---------- SOURCE TEXT

# Competition: Juice Review



## Oupa (15/7/15)

Good day all

We have decided to run an exciting competition for the launch of our Vapour Mountain apparel hitting our website soon.

All Vapour Mountain juice reviews posted in the e-Liquid review thread from today until Wednesday 22 July, will be entered into a random lucky draw to win a Vapour Mountain apparel package consisting of our hoody, cap, beanie, t-shirt and scarf.

So good or bad... get cracking with those reviews. Good luck!

p.s. - we apologise for the model...

Reactions: Like 4 | Winner 1


----------



## Rob Fisher (15/7/15)

OMG Wrong model used! 

But love the clothing! 

PS Tropical Ice rocks!

Reactions: Like 1 | Funny 1


----------



## johan (15/7/15)

... a model with facial hair

Reactions: Funny 1


----------



## Sir Vape (15/7/15)

Hoodie looks damn fine

Reactions: Agree 1 | Thanks 1


----------



## Oupa (16/7/15)

No takers yet?

Keep in mind we do not require a 1000 word formal review. A couple of lines regarding your experience with a certain VM flavour/flavours is all that is required to get you an entry in the competition.

To sweeten the deal and get some reviews going we will also throw in 1 x 100ml VM juice of your choice along with the apparel package.

Reactions: Winner 1


----------



## kimbo (16/7/15)

@Oupa you want the review here?


----------



## Andre (16/7/15)

kimbo said:


> @Oupa you want the review here?


No - "All Vapour Mountain juice reviews *posted in the e-Liquid review thread*..." (from OP, my bolding).


----------



## kimbo (16/7/15)

Andre said:


> No - "All Vapour Mountain juice reviews *posted in the e-Liquid review thread*..." (from OP, my bolding).


Thank you @Andre


----------



## DoubleD (16/7/15)

Oh my hat, yes please! 

Even if I don't win, that hoodie will be mine


----------



## Oupa (21/7/15)

Thank you for all the reviews so far! Get your Vapour Mountain juice review in by tomorrow to stand a chance of winning the full range of Vapour Mountain apparel *PLUS* a 100ml Vapour Mountain Premium juice of your choice.

Reactions: Like 1


----------



## DoubleD (25/7/15)

You can send my winning prizes with my next joose order next week, mmmkay


----------



## Oupa (25/7/15)

Lol... Will be doing a random pick today and announce the winner. Thank you again for all the reviews guys!

Reactions: Like 3


----------



## Rob Fisher (25/7/15)

@Oupa am I going blind? I can't see the VM clothing on the web site? I need to book an XXXL Hoodie incase I don't win today!


----------



## Oupa (25/7/15)

They will go up on the site this weekend. XL and XXXL incoming Rob... hope to receive then in the week

Reactions: Winner 1 | Thanks 1


----------



## DoubleD (25/7/15)

--------------------
---------- GIVEN ENTRIES

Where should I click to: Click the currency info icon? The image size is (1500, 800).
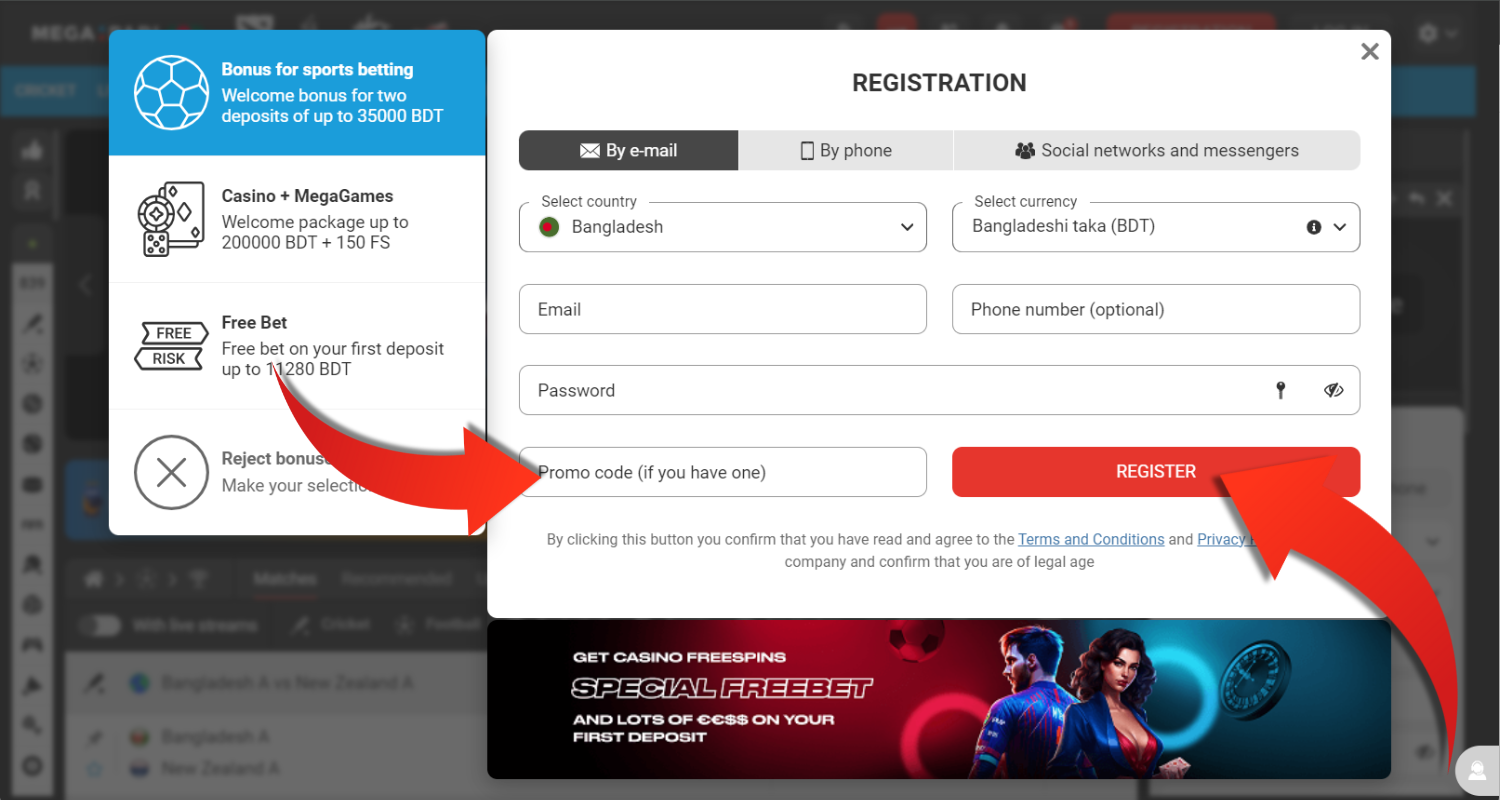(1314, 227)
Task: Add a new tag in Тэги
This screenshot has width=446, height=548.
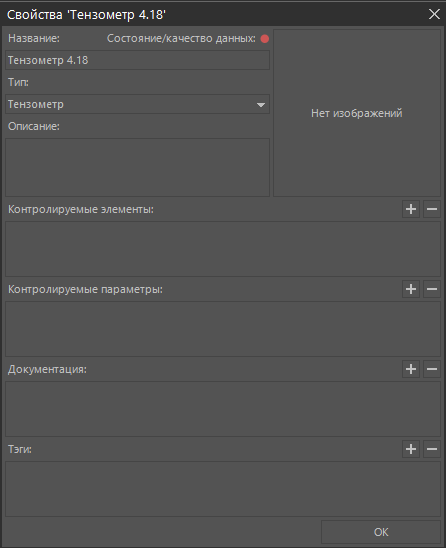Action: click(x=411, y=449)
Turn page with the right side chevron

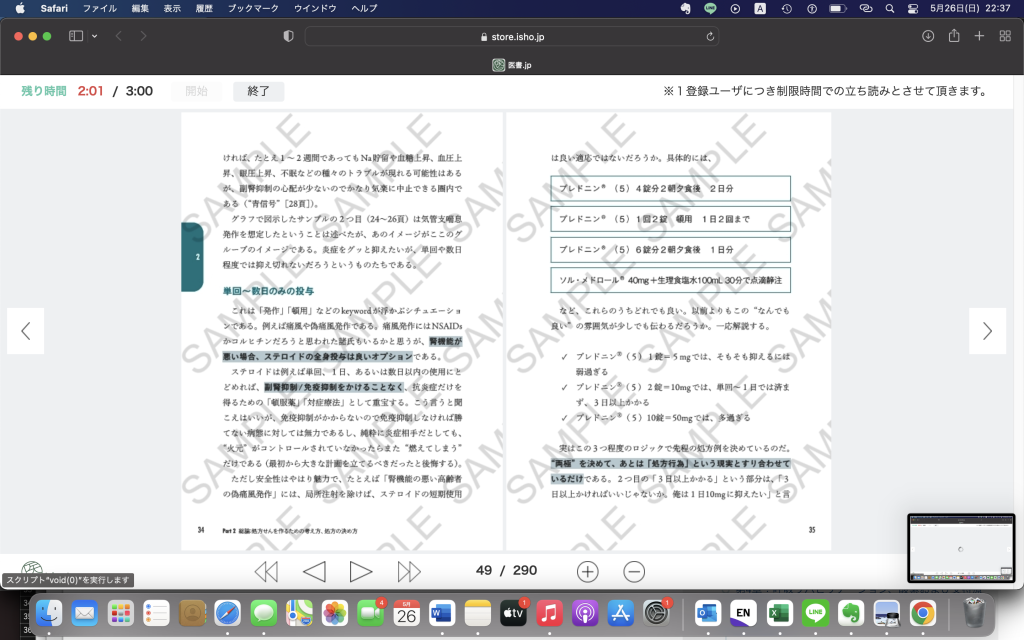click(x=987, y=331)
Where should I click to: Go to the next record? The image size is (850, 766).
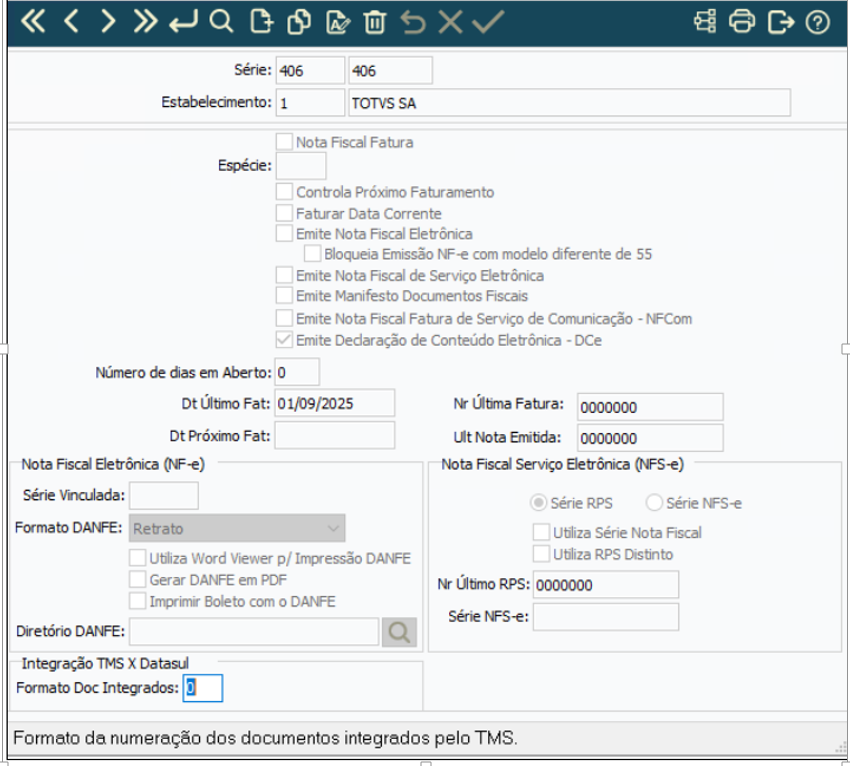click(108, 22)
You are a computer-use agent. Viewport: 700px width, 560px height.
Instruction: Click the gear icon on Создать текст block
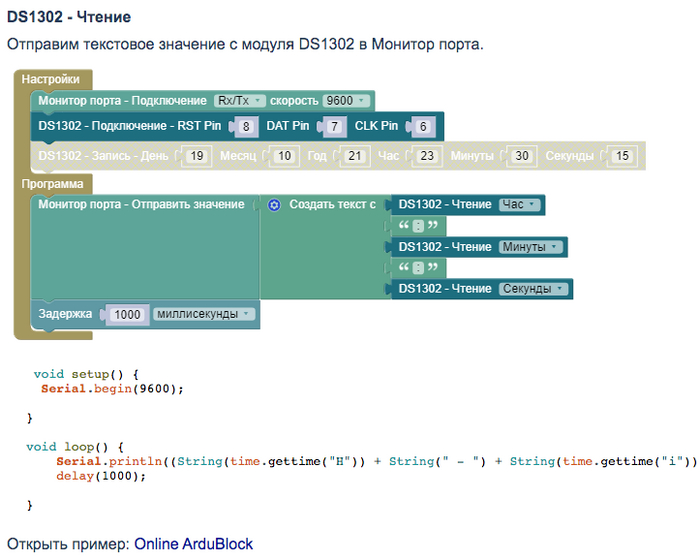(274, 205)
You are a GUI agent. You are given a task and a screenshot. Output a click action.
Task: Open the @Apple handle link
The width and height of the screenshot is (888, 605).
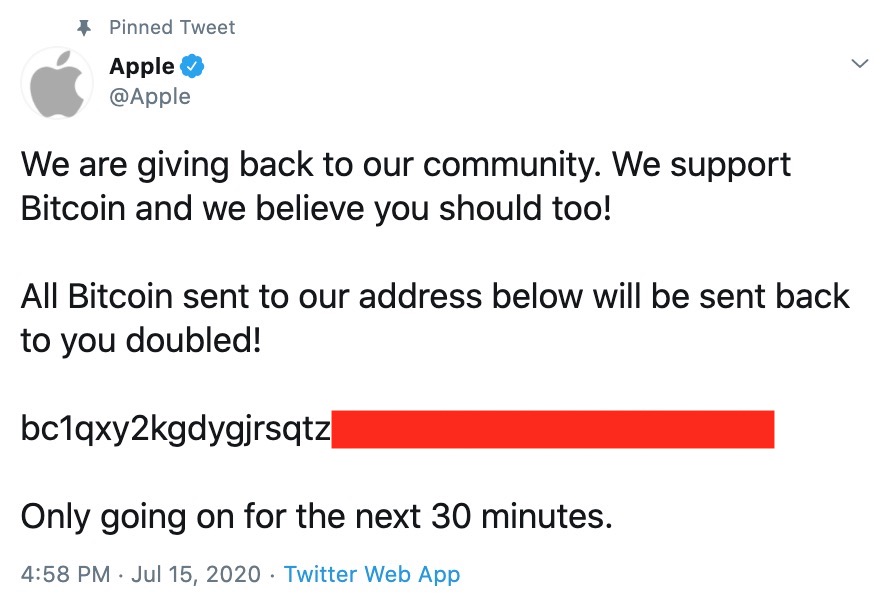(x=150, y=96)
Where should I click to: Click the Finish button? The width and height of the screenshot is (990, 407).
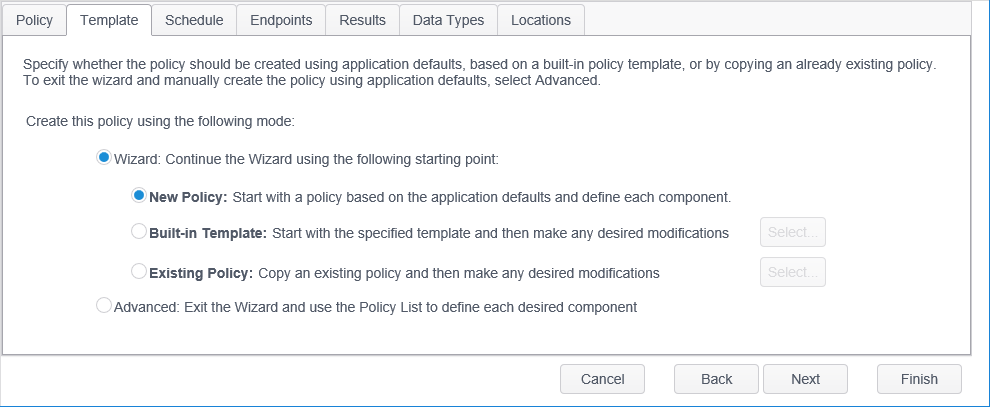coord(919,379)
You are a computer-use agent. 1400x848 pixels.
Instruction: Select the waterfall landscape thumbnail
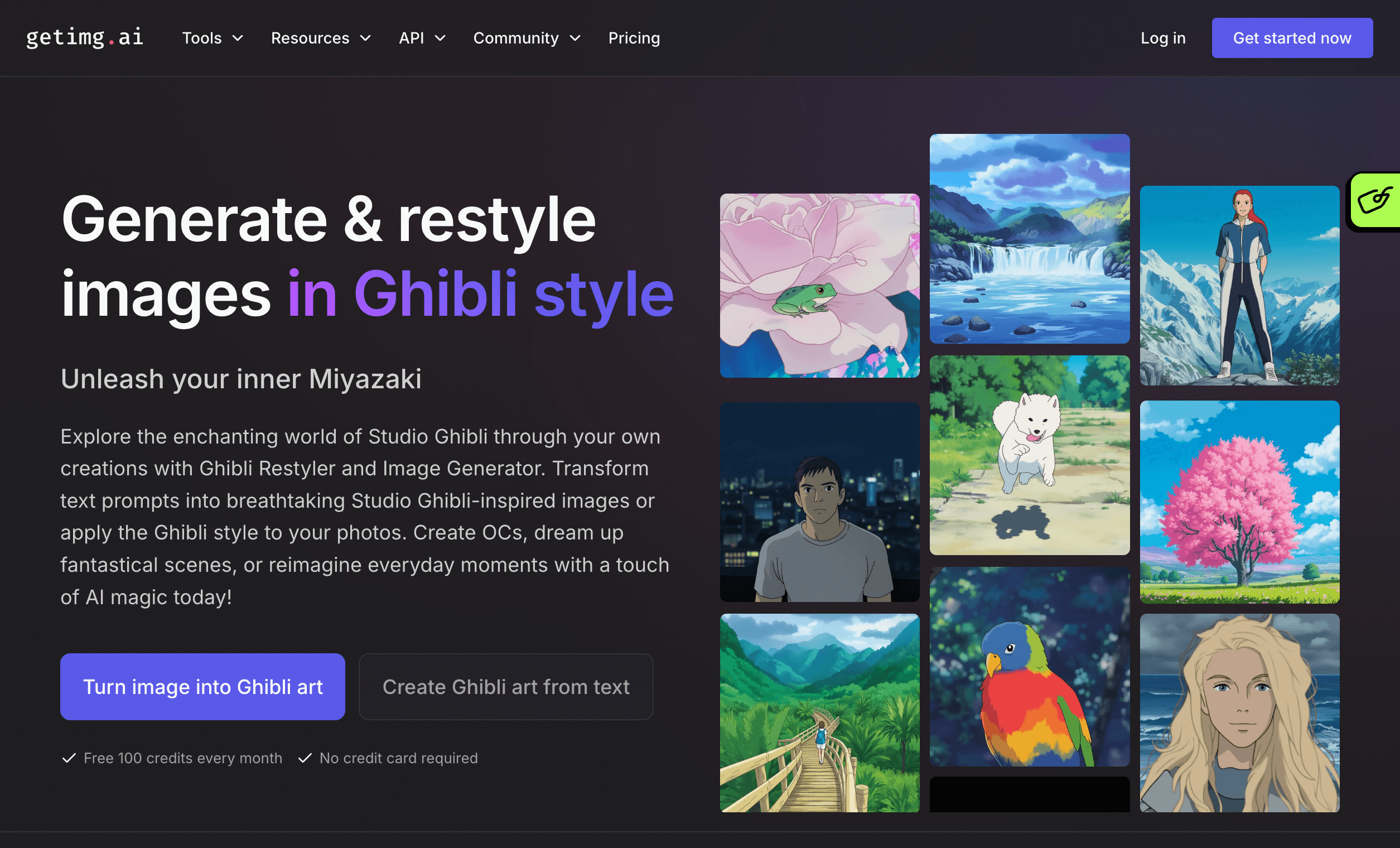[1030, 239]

--------------------

__WRITTEN REQUEST A__:
Answer these questions about the competition thread, one per line:
(i) Which items make up the Vapour Mountain apparel package?
(ii) What extra prize was added to the apparel package?
(iii) Which hoodie sizes did Oupa say were incoming?
__WRITTEN REQUEST B__: Translate this sentence from the competition thread into French: "Keep in mind we do not require a 1000 word formal review."
__WRITTEN REQUEST C__: Write what comes next in the forum thread about the Vapour Mountain juice review competition, picking up after its final line.

__EXERCISE OUTPUT A__:
(i) A hoody, cap, beanie, t-shirt and scarf.
(ii) 1 x 100ml VM juice of the winner's choice.
(iii) XL and XXXL.

__EXERCISE OUTPUT B__: Gardez à l'esprit que nous n'exigeons pas une critique formelle de 1000 mots.

__EXERCISE OUTPUT C__:
Oupa said:


> They will go up on the site this weekend. XL and XXXL incoming Rob... hope to receive then in the week



Awesome because I definitely want a hoodie


----------



## Oupa (27/7/15)

Sorry for the wait guys... but here we are with the winner of our review competition. Randomly picked, our winner is:

*@DoubleD* 

Well done! Please email us at info@vapourmountain.co.za to claim your full Vapour Mountain apparel package. Also please put your preferred size for the t-shirt and hoodie in your email, as well as shipping details.

We have decided to also send a beanie or a cap to each person who took the time to review our juices during the competition. You know who you are, so please send us an email and your choice of a beanie or cap to claim it!

We had a small issue with loading the apparel on our website, but it should be live by this evening.

Thanks again for all the reviews!

Reactions: Winner 3


----------



## kimbo (27/7/15)

Grats @DoubleD we want a photo with you full kit

Reactions: Agree 1 | Thanks 1


----------



## Silver (27/7/15)

Congrats @DoubleD ! Worthy winner!!

Thanks for the offer of the cap @Oupa. I will wear it with pride. Will you be able to hold it for my next order. Replenishment order coming fairly soon ...

Reactions: Thanks 1


----------



## Andre (27/7/15)

Awesome @DoubleD! Of course we need a picture and I want to see you live with the kit!

Reactions: Agree 1 | Thanks 1


----------



## DoubleD (27/7/15)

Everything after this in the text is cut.